Records from a dataset
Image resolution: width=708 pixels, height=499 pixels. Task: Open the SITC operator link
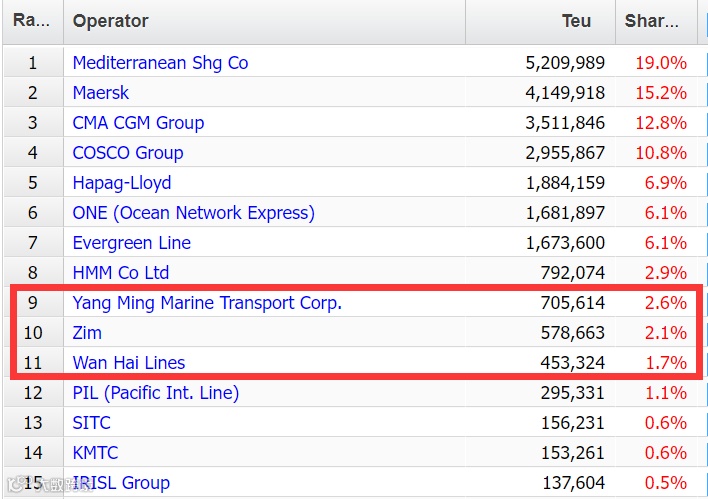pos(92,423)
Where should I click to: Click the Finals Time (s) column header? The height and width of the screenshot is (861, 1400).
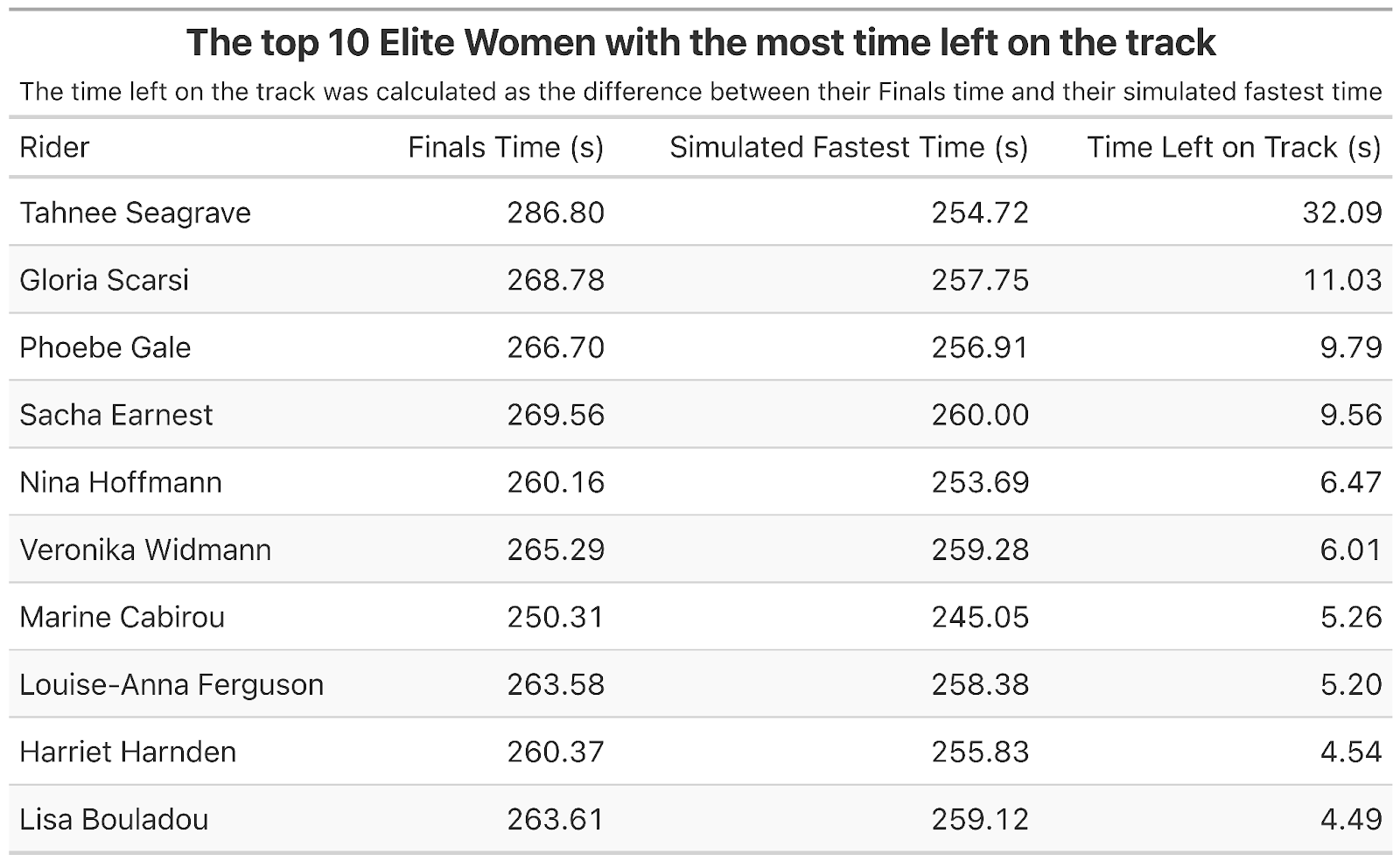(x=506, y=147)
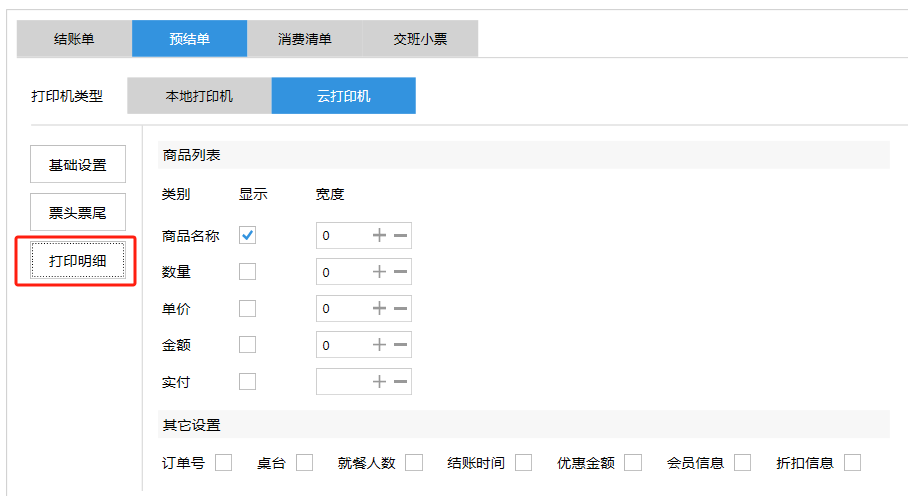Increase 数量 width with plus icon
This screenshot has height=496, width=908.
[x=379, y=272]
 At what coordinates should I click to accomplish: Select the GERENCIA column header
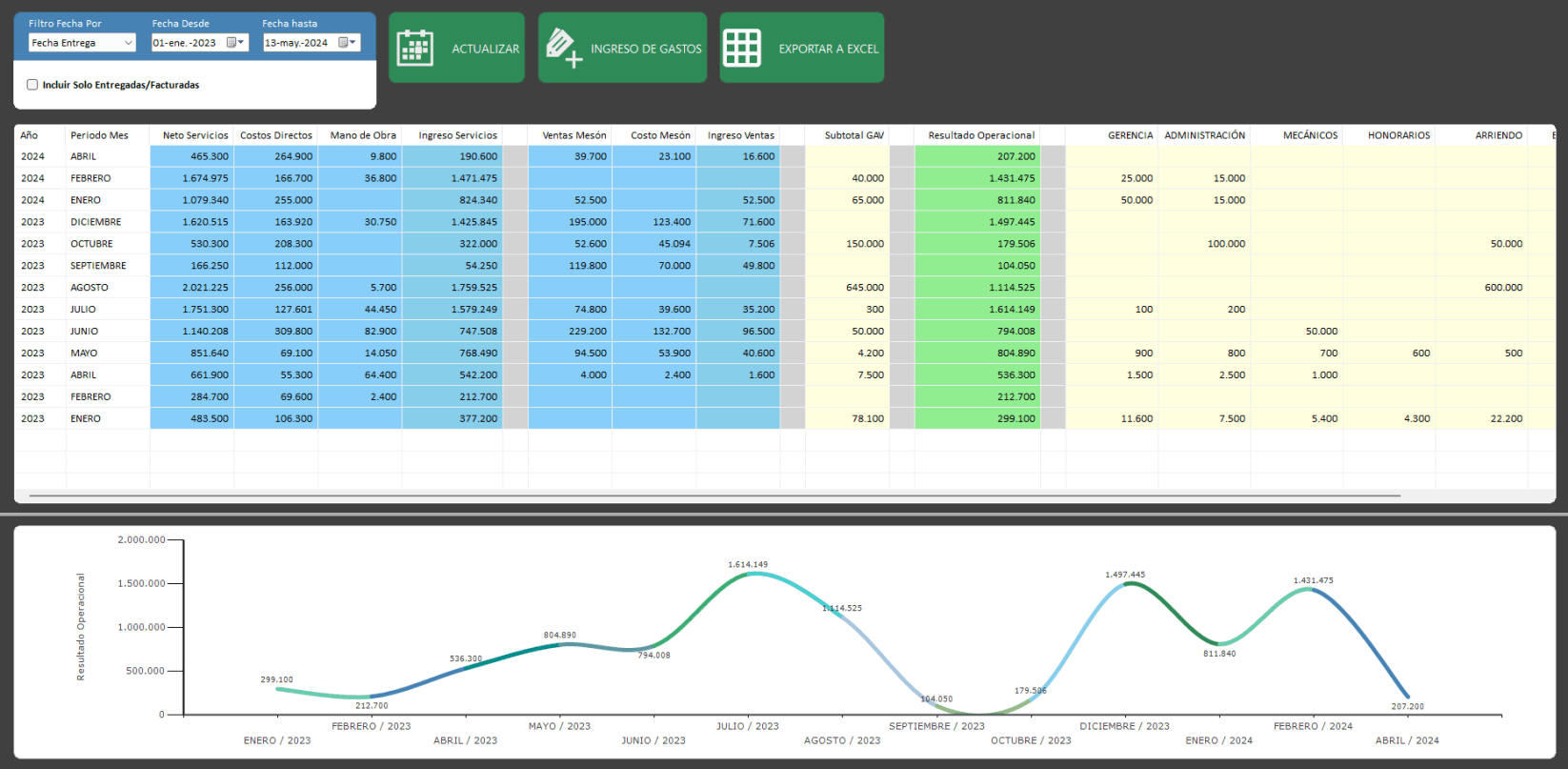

- **Activity**
Give back all of the data exactly, but not the pictures.

- **Written response**
Image resolution: width=708 pixels, height=499 pixels. Task: Open the SITC operator link
pos(92,423)
Where should I click to: Click the Finals Time (s) column header? The height and width of the screenshot is (861, 1400).
(x=506, y=147)
Increase 数量 width with plus icon
This screenshot has height=496, width=908.
[x=379, y=272]
 At what coordinates should I click to accomplish: Select the GERENCIA column header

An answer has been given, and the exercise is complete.